Study shows how unchanged boots disrupt biosecurity
Poultry farmers looking for ways to reduce the spread of viruses and bacteria in their facilities need look no further than the boots on their feet, according to a University of Guelph/University of Montreal study presented at the 2018 Western Poultry Health Disease Conference.1
Using real pathogens applied to both boots and floors, the researchers in this study measured contamination levels where employees changed their boots on a Quebec poultry farm. The pathogens applied were a generic E. coli ampicillin-resistant strain and a T4 bacteriophage that provided a surrogate for viruses. The researchers also assessed contamination based on the number of steps employees took into dirty and clean areas.
Overall, the two most common biosecurity breaches found were putting boots on in either clean or dirty areas instead of in hygienic changing areas located between dirty and clean areas, and not changing boots at all — which caused more pathogenic contamination than changing them in the wrong areas.

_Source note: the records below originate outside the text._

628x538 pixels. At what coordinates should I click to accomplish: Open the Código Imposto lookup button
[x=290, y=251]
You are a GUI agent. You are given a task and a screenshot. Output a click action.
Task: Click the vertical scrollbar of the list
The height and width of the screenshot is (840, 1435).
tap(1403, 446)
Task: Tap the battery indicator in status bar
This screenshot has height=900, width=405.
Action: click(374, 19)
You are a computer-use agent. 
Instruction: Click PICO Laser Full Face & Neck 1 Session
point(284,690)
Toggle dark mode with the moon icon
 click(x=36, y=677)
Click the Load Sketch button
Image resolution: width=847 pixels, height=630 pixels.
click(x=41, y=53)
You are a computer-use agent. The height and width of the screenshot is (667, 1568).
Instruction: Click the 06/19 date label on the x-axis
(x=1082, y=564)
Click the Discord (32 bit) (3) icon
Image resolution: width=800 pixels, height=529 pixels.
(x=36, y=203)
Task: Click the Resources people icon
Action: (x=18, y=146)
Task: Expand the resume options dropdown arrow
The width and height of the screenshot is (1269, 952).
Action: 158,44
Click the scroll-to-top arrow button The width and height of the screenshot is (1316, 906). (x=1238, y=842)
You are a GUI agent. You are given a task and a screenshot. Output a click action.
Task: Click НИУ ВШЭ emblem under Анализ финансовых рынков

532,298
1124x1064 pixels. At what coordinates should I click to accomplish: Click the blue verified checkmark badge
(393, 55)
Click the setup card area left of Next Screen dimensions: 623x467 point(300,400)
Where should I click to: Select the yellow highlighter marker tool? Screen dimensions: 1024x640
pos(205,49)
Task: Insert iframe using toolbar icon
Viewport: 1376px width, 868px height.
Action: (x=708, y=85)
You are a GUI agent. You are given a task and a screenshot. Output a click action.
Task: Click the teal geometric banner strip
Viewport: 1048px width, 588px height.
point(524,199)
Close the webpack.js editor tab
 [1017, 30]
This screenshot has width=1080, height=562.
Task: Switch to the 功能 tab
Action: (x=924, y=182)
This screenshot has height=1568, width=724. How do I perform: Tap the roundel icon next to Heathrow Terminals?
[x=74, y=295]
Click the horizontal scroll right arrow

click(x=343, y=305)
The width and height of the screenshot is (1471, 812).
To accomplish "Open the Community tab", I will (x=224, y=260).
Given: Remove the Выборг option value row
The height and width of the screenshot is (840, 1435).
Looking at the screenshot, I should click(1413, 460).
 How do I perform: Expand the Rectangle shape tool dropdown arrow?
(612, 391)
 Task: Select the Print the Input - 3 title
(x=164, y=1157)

If boots aren’t changed, the first step into either a clean or a dirty area is always the worst for causing pathogenic contamination, and contamination levels do not significantly diminish with subsequent steps, the researchers found. Even after 10 steps, according to the study, “the underside of the boot is still heavily contaminated.”
1 Huard G, et al. Assessment and mitigations of contamination risks: Critical knowledge to reduce diseases and increase biosecurity compliance. Proceedings of 67th Western Disease Conference. 2018 April:110-116.